Start LISTED RECORDS

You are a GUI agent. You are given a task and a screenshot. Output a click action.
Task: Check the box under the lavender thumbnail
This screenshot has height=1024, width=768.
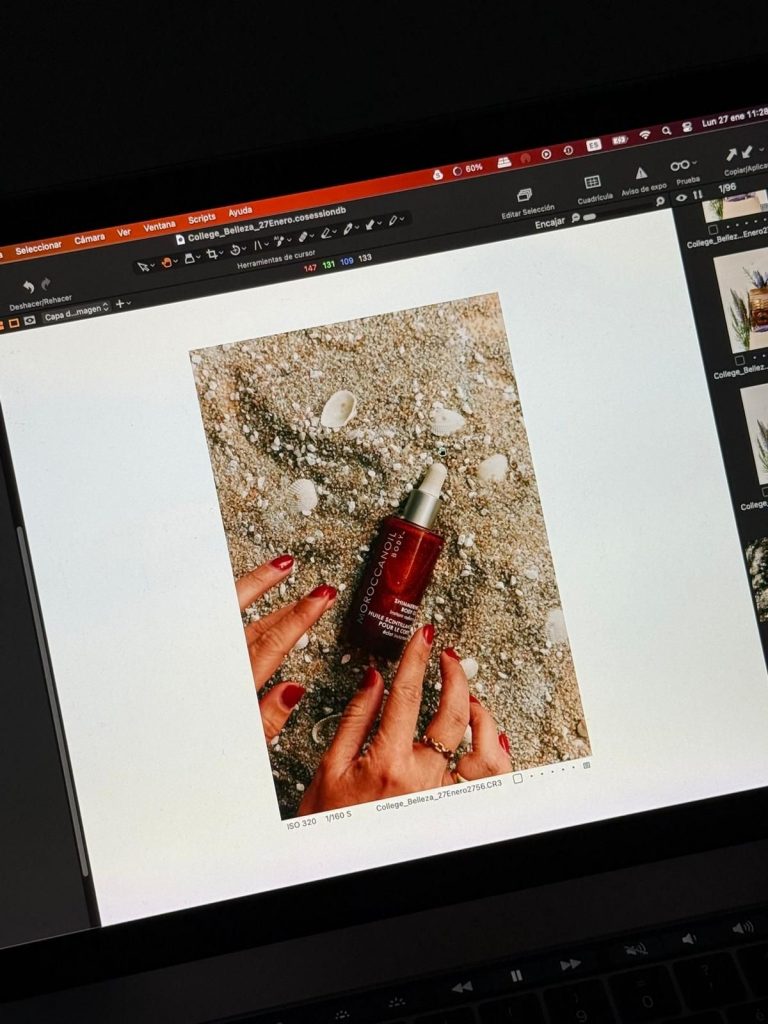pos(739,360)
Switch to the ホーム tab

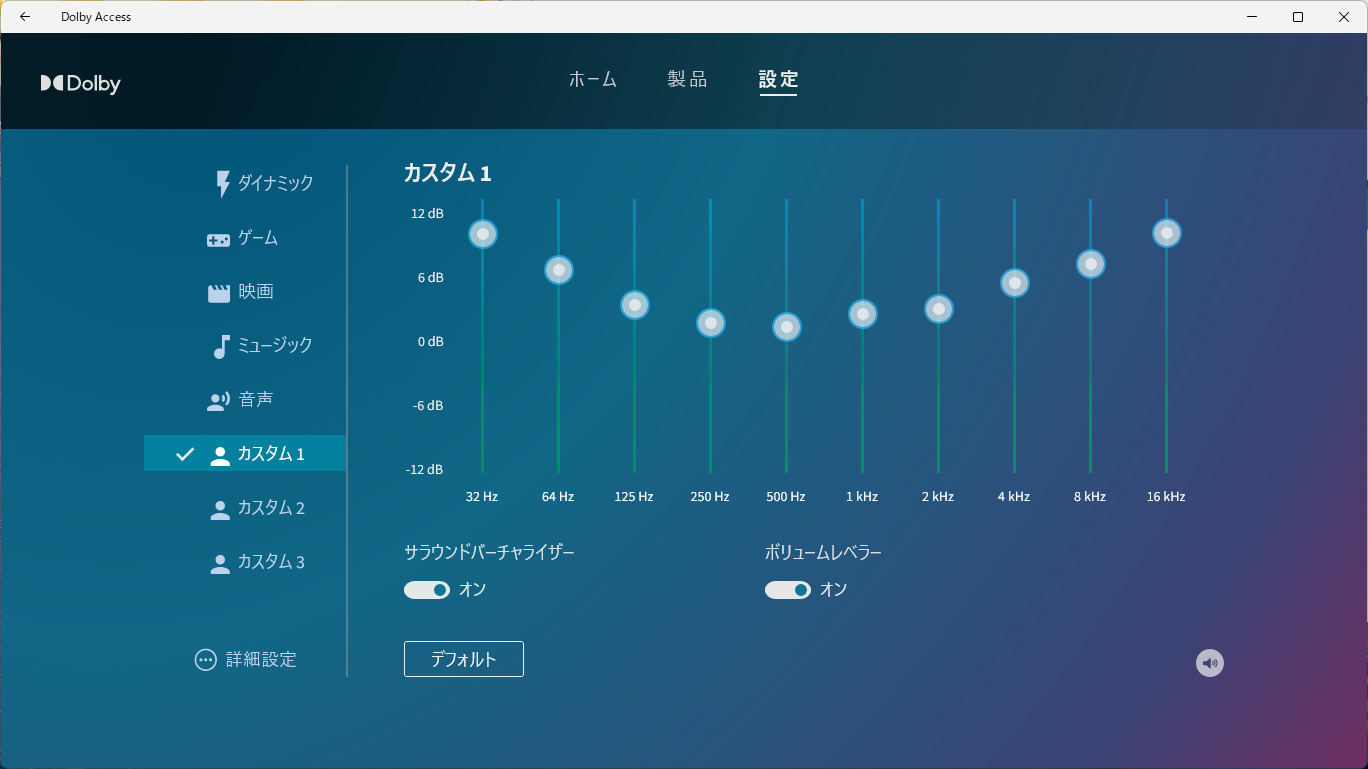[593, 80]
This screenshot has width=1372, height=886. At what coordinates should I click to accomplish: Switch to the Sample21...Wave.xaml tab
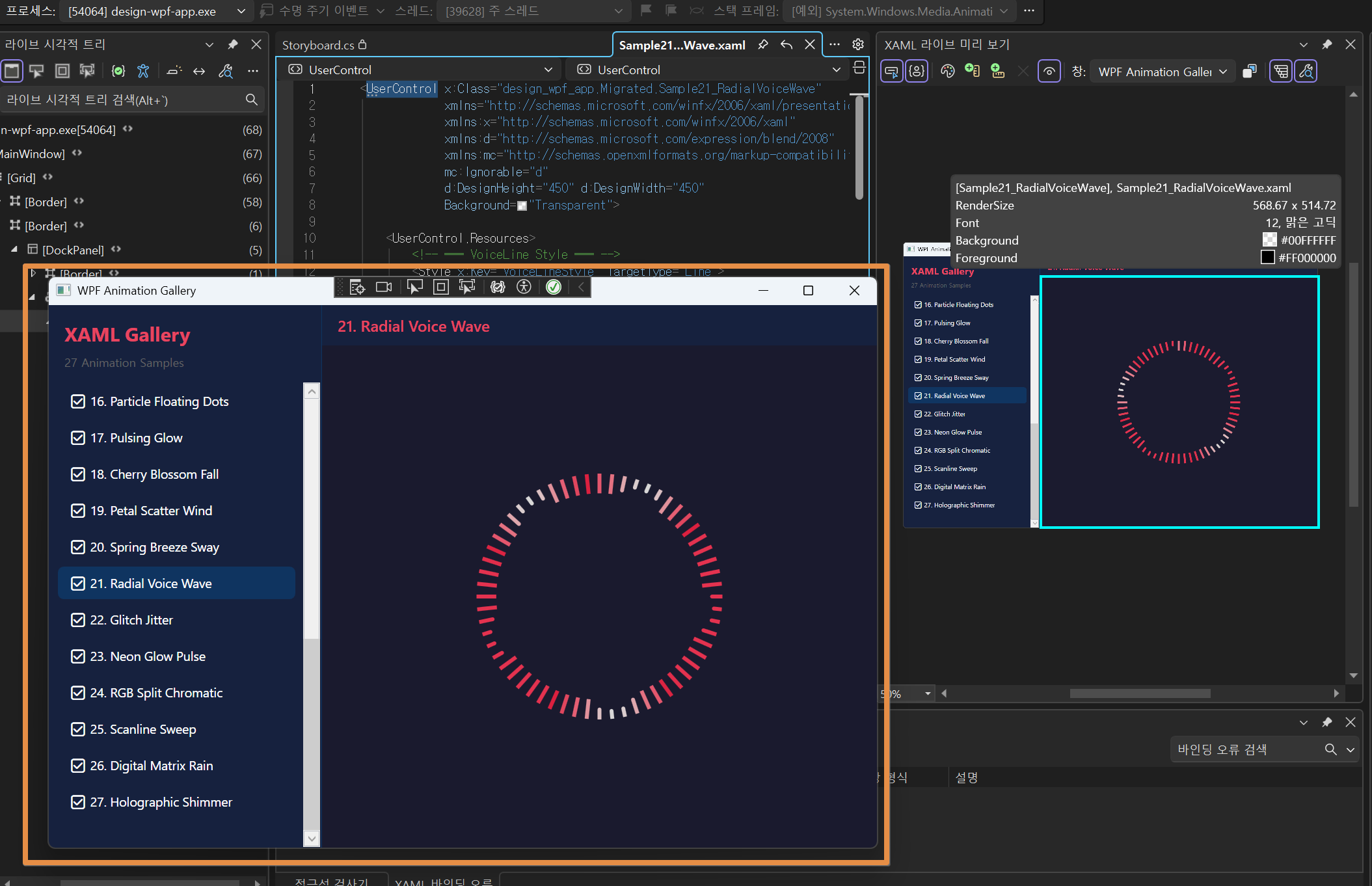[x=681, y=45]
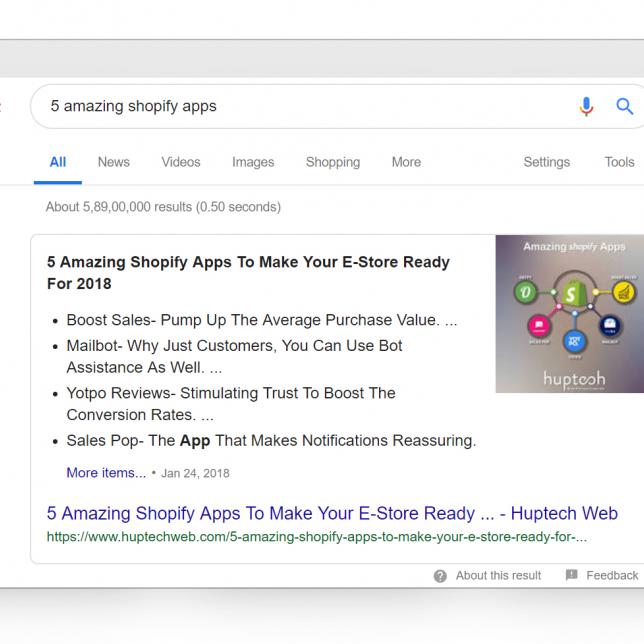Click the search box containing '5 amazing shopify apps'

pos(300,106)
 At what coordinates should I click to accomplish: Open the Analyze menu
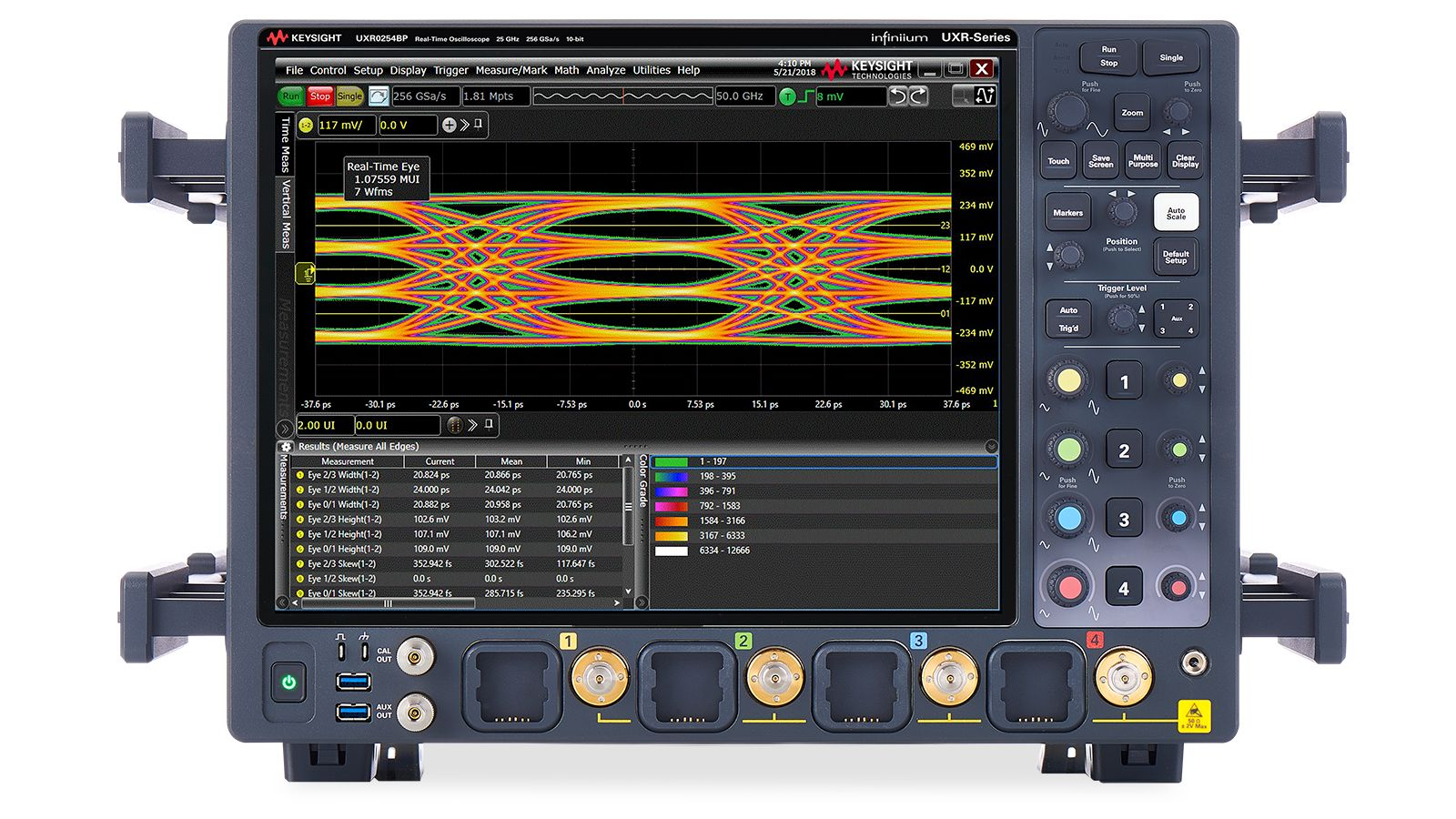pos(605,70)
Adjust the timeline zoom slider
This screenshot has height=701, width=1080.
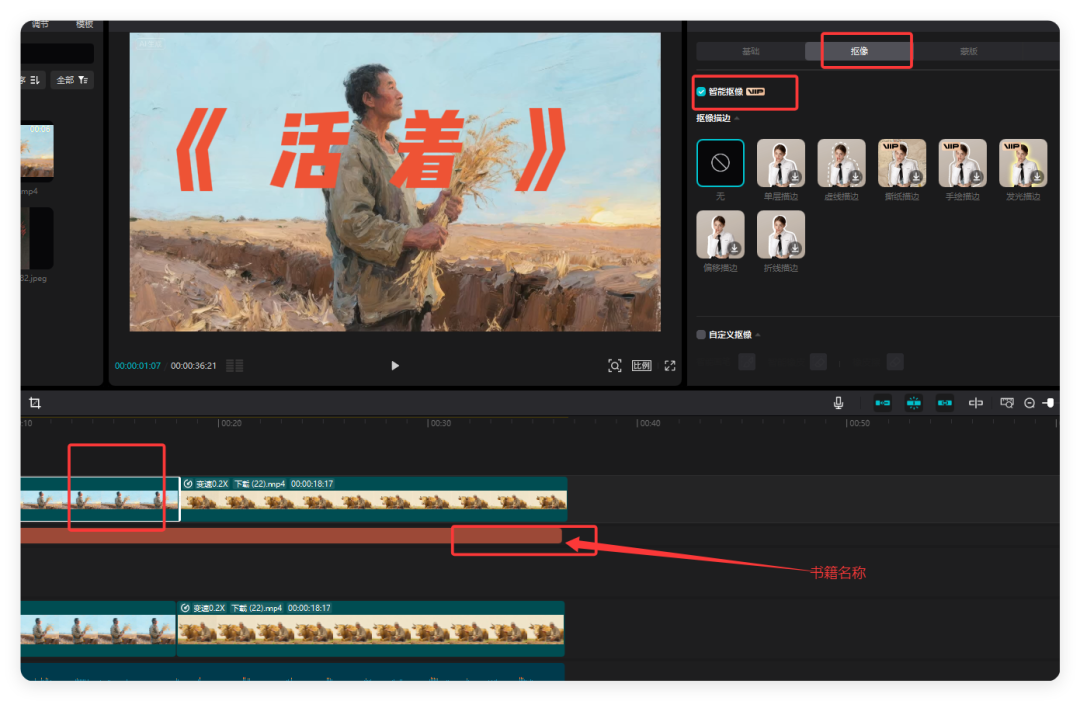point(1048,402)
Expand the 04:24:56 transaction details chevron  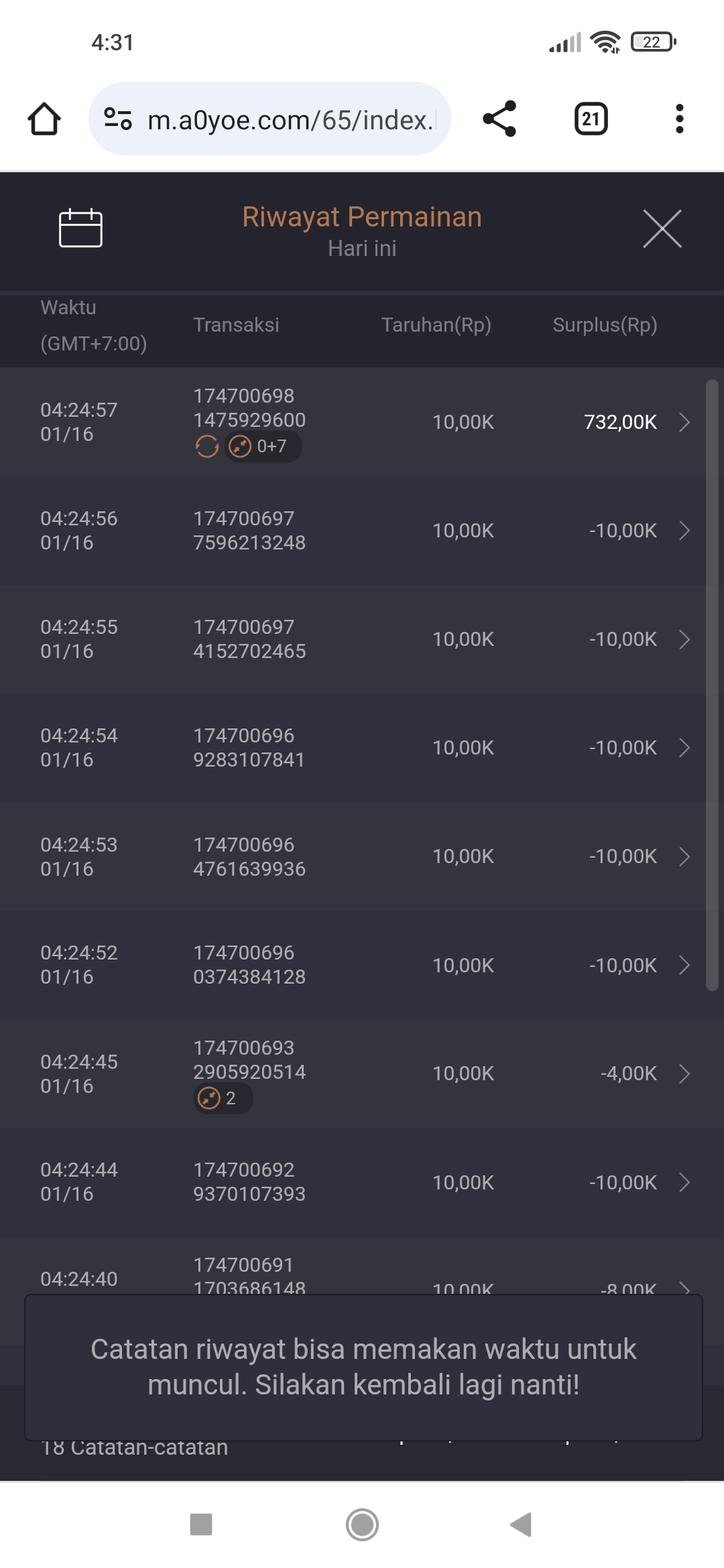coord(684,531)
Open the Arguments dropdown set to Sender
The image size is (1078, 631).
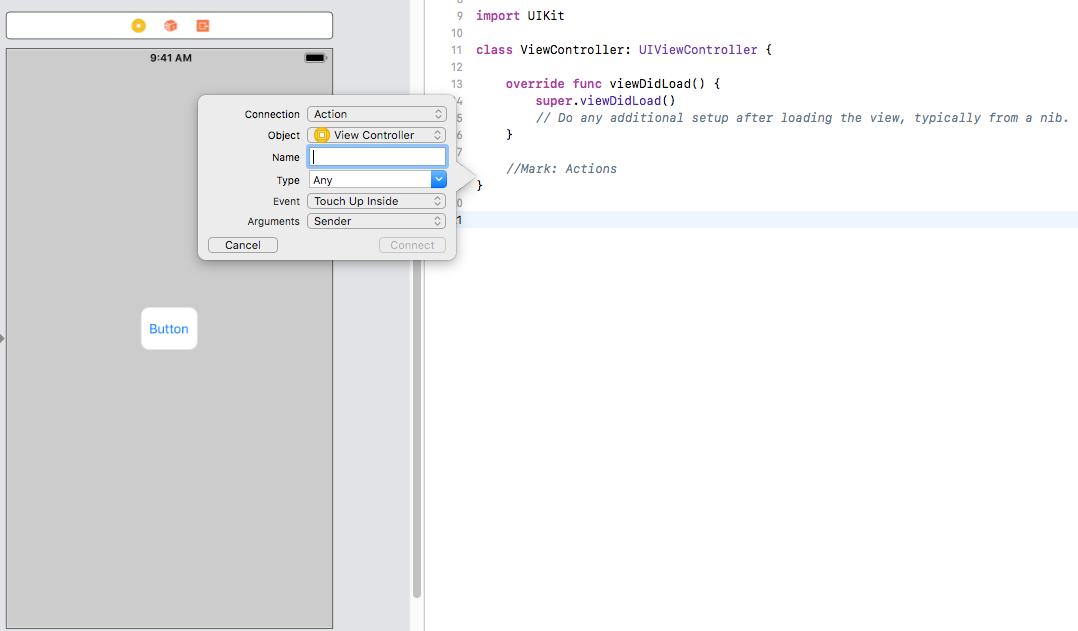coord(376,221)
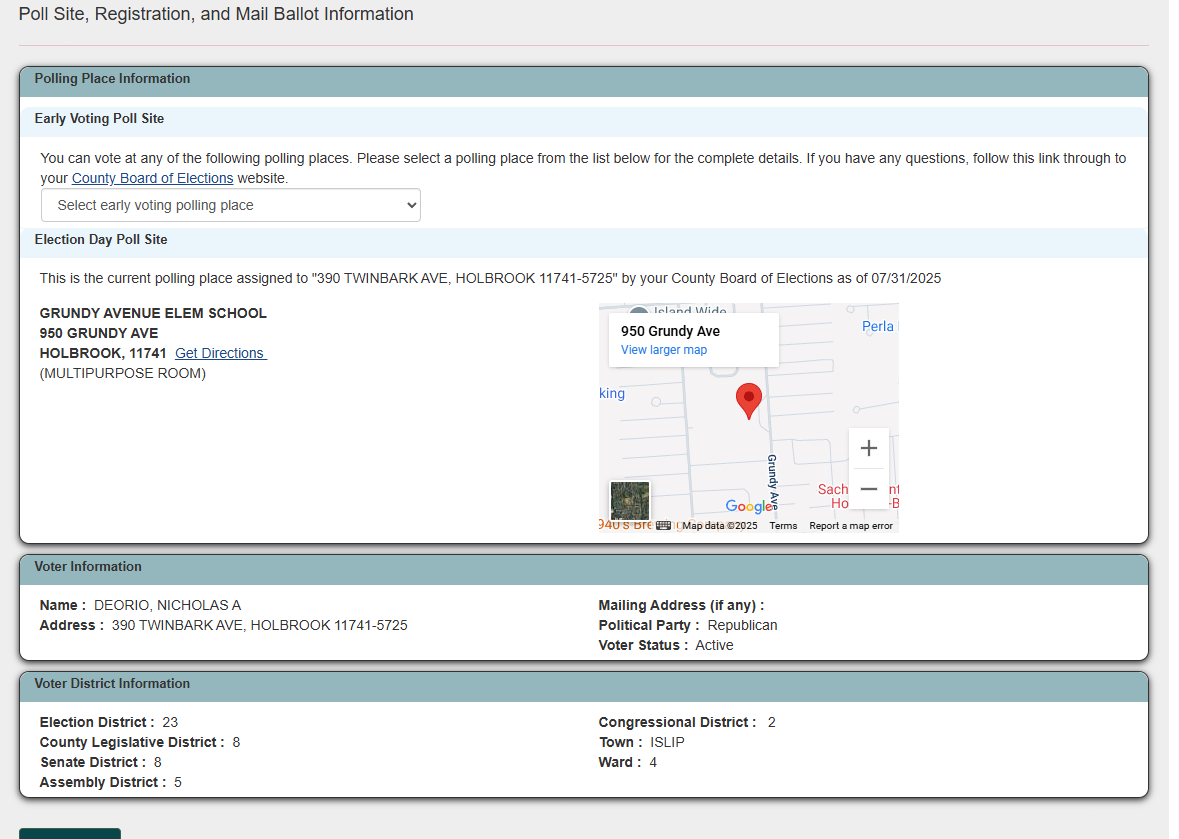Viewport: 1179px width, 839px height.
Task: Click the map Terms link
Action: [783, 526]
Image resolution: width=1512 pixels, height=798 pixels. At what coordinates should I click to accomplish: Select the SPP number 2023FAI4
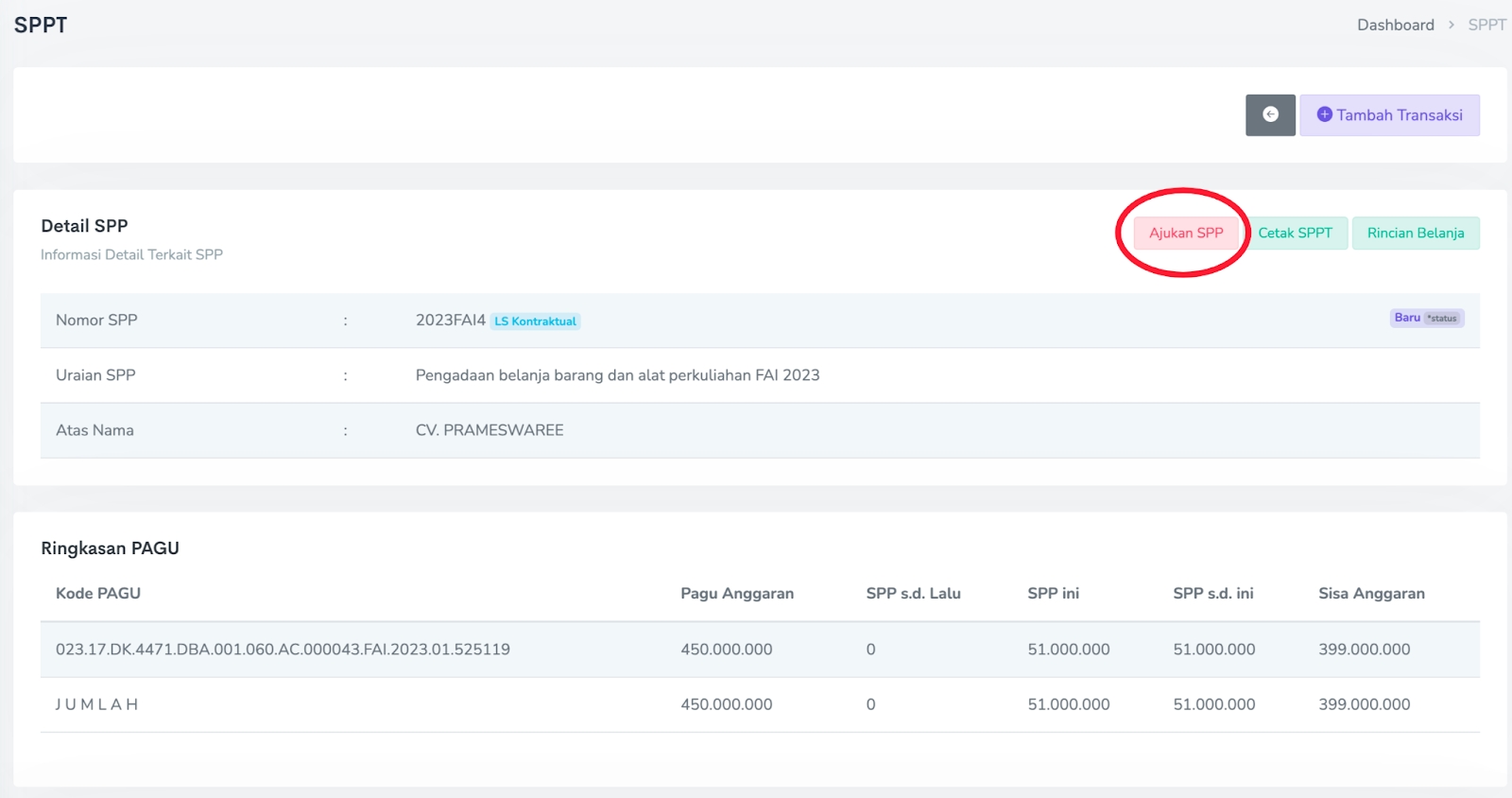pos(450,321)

End LISTED RECORDS

PROBLEM
Rewrite every line from the one containing "Image resolution: width=1512" through the end of the rows, requests included, and shift each coordinate in the answers by adding 39 to every number. Leave the pictures out.

TASK RESPONSE
Image resolution: width=1512 pixels, height=798 pixels. At what coordinates should I click to accomplish: Select the SPP number 2023FAI4
pos(489,360)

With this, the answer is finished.